Rivoluzione in ospedale: basta code per anziani e madri con bimbi piccoli

Rimesso a nuovo il poliambulatorio del Sacco. Pareti colorate, musica e monitor in sala d’attesa. La Regione: umanizzare le strutture vuol dire rispettare le esigenze dei pazienti

Niente code agli sportelli per le mamme in stato interessante, per quelle accompagnate da bambini fino a dieci anni e per gli over 60. Basterà digitare un tasto sui monitor, all’ingresso della sala d’attesa, e si avrà la priorità assoluta su tutta la fila. Senza dover aspettare ore per prenotare una visita. Accade al nuovo poliambulatorio dell’ospedale Sacco: una struttura completamente rimessa a nuovo. Scordatevi il vecchio e triste ospedale di una volta. Tutto è cambiato. Le cinque stanze dei prelievi sono contrassegnate da pareti colorate che suscitano tranquillità e rendono più facile ai pazienti la ricerca della porta giusta. E poi la musica: per rendere meno pesante l’attesa, in tutte le aree del poliambulatorio sarà diffusa una musica rilassante attraverso un impianto di altoparlanti. Piccole accortezze che renderanno un po’ più familiare lo storico poliambulatorio, in cui vengono visitate più di 32mila persone all’anno. Unica struttura in Lombardia specializzata nel servizio di odontostomatologia per i pazienti affetti dal virus Hiv.

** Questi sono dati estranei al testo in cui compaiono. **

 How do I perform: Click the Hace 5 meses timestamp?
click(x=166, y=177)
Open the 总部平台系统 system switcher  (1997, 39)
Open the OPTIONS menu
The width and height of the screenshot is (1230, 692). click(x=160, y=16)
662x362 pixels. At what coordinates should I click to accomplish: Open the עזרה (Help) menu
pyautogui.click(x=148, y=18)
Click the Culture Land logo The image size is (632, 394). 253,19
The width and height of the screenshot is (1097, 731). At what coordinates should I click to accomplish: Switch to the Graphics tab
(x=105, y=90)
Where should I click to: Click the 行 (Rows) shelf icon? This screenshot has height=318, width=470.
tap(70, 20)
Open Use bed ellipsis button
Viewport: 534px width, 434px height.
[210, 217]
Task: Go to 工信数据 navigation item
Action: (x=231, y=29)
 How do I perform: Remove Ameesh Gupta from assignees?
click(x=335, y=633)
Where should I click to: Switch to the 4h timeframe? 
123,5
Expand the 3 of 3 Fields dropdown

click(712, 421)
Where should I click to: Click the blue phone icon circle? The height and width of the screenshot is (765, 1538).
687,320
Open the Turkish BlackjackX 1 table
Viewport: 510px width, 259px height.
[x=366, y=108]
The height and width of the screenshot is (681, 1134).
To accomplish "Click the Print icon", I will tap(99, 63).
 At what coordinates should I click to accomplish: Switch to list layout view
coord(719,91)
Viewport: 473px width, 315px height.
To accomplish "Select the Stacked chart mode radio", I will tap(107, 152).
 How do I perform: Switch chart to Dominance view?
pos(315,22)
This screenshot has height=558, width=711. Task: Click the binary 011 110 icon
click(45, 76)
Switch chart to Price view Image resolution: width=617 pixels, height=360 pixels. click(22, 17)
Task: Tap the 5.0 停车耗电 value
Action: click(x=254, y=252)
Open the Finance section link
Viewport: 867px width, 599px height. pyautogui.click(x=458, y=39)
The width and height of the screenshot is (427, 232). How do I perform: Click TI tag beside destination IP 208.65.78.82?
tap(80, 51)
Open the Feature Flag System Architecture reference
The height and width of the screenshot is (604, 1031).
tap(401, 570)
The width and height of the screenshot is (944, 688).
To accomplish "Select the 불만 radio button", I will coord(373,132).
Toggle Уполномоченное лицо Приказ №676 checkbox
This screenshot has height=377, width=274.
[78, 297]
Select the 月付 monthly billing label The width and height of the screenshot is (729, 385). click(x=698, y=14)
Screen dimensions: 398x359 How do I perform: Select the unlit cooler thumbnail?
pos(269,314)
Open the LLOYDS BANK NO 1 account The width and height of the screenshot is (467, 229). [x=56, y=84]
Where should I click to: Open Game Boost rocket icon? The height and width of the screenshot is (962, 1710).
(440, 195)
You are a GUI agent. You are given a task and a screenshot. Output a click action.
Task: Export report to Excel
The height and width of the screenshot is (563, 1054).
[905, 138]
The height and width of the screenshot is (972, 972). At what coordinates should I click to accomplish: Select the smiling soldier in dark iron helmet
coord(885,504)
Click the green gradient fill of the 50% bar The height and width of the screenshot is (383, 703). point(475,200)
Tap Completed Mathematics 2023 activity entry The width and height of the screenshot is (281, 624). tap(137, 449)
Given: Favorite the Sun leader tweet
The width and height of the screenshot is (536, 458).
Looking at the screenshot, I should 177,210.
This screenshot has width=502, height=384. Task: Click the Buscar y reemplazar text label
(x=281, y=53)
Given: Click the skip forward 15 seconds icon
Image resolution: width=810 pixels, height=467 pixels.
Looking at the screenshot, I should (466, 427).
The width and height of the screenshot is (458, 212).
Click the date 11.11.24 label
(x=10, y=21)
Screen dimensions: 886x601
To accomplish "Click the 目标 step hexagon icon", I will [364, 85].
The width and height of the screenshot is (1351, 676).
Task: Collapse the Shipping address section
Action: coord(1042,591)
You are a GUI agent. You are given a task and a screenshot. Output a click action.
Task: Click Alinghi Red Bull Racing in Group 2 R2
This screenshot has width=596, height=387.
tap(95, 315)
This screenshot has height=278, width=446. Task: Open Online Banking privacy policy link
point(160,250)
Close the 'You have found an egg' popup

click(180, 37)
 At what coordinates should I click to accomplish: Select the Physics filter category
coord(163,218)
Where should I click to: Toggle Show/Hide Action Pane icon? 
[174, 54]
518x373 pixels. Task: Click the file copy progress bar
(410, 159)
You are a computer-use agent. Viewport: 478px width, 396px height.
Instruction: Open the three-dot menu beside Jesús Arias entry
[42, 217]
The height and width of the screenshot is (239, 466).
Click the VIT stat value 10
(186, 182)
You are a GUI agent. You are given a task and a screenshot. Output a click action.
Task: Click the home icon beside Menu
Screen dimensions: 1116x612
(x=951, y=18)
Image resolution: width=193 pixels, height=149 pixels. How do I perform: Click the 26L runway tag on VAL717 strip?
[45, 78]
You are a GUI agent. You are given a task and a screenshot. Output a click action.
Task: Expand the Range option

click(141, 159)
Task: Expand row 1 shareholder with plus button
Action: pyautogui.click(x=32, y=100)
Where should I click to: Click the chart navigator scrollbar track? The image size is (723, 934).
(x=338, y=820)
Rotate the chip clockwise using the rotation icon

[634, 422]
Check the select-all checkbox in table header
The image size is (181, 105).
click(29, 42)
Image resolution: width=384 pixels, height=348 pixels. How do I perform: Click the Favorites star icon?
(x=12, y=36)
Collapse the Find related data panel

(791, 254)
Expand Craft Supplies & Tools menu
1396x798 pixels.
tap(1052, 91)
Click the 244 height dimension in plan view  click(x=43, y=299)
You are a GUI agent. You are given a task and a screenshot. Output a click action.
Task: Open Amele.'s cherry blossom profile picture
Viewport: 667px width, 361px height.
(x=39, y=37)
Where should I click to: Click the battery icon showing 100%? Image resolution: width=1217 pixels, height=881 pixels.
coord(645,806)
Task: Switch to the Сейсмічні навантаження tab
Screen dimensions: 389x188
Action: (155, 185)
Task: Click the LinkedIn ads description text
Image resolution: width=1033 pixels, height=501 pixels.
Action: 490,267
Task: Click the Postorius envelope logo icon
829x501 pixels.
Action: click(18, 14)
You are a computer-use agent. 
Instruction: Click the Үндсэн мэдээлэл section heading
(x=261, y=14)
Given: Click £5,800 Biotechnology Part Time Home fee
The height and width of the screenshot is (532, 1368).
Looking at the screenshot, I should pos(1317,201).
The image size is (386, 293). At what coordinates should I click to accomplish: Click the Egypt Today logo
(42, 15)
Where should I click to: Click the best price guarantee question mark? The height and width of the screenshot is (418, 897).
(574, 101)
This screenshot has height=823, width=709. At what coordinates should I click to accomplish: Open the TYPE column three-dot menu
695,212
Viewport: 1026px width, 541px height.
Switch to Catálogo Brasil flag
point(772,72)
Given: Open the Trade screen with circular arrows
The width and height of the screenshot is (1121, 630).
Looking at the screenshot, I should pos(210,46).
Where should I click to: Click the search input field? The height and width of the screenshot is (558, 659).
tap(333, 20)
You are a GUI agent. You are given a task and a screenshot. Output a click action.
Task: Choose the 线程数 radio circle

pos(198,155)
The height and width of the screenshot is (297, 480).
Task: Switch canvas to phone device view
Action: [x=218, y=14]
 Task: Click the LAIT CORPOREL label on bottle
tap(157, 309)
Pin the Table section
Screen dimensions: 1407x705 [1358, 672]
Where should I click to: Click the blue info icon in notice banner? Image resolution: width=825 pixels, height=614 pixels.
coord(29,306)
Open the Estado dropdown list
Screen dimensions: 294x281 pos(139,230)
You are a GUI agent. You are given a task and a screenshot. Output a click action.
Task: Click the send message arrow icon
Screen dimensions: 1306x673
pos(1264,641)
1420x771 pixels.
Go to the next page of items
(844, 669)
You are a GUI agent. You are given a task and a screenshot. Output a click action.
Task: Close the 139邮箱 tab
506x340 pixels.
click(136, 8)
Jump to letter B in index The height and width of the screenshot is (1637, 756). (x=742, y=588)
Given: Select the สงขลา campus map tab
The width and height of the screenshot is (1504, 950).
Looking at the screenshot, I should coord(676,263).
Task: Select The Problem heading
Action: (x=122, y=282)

Cambiano volto anche altri due reparti: oncologia e pneumologia. Insomma, il Sacco si rimette a nuovo e fa le prove generali alla vigilia della nascita della Cittadella della Salute, che sancirà l’unione con l’ospedale Besta e l’Istituto dei Tumori. «Stiamo già guardando avanti - spiega il direttore generale Alberto Scanni - verso il 2015, quando proprio qui nascerà il nuovo polo. Dobbiamo quindi proseguire con l’opera di potenziamento dei nostri servizi per renderli ancora più efficienti. Non vogliamo farci trovare impreparati a questo importante appuntamento». Dal canto suo, Regione Lombardia ha fatto la sua parte: «Consideriamo il miglioramento e lo sviluppo dell’edilizia sanitaria - spiega il presidente lombardo Roberto Formigoni al taglio del nastro - come uno degli obiettivi prioritari per adeguare il servizio sanitario alle sempre più complesse esigenze della società. Umanizzare i servizi significa accogliere le persone in strutture tecnologicamente avanzate concepite non più solo in funzione dell’attività del personale medico ma anche delle esigenze dei pazienti».
E proprio per questo è stata ristrutturata l’Unità operativa di Oncologia che ora possiede un ambulatorio specialistico con 8 sale visita e un reparto di degenza con 11 letti per ricovero ordinario o urgente. Il reparto oncologico del Sacco detiene anche un record: effettua le diagnosi dell’esame mammmario in meno di tre ore. Rimessa a nuovo anche l’unità operativa di Pneumologia, dove vengono effettuate 5300 visite al giorno. A disposizione ci sono 22 posti letto (4 per pazienti critici). Al suo interno è attivo anche il centro per lo studio dei disturbi respiratori del sonno, che si occupa delle patologie sonno-correlate nell’adulto e nel bambino. Lo scorso anno sono stati ricoverati 502 pazienti affetti da patologie respiratorie acute o croniche riacutizzate e le visite specialistiche in ambulatorio sono state 5353.